▶ **Your goal**:
Return exactly the lines of the records below, starting at the line that contains "[Facebook] (334, 2532)" and ending at the line that contains "ágúst (565, 301)", with both of those lines kept.

** Dataset records follows **

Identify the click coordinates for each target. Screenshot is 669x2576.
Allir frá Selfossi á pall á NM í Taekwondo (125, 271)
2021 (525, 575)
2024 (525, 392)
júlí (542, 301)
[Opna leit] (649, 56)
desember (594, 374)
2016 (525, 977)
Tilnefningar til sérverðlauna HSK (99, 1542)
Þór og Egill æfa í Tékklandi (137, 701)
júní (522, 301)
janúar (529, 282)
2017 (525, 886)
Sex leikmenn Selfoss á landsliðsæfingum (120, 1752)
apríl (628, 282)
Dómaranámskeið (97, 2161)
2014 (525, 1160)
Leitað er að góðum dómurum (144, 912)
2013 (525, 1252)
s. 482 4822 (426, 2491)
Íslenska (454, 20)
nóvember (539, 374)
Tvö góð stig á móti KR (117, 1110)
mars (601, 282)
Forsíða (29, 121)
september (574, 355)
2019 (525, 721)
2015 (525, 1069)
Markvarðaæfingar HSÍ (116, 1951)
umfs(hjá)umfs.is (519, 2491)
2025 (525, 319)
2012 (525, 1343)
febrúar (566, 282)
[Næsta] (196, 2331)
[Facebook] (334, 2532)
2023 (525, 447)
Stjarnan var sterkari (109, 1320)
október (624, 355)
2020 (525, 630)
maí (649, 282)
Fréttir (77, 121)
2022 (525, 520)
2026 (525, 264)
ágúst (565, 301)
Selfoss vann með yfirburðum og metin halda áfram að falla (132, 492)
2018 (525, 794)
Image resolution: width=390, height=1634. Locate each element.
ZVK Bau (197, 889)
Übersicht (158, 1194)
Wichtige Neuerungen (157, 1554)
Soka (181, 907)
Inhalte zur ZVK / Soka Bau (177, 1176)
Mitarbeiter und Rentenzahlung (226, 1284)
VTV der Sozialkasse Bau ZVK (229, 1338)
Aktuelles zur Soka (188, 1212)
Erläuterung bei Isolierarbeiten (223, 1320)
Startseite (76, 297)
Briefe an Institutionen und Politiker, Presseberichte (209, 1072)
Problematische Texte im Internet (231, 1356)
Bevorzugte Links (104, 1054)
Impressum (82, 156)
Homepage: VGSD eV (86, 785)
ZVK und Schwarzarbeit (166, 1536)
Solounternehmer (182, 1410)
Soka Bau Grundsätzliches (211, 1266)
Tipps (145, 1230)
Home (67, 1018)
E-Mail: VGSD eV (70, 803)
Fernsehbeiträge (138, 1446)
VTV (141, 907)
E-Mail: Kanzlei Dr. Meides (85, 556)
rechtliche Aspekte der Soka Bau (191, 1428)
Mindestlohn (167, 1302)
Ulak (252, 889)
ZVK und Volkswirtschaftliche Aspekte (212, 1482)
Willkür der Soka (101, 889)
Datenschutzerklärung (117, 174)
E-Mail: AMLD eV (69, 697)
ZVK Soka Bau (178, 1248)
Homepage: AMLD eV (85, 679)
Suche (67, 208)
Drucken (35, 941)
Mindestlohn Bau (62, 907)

** End of Dataset records **

▶ **Answer for the task**:
[Facebook] (334, 2532)
2023 (525, 447)
Stjarnan var sterkari (109, 1320)
október (624, 355)
2020 (525, 630)
maí (649, 282)
Fréttir (77, 121)
2022 (525, 520)
2026 (525, 264)
ágúst (565, 301)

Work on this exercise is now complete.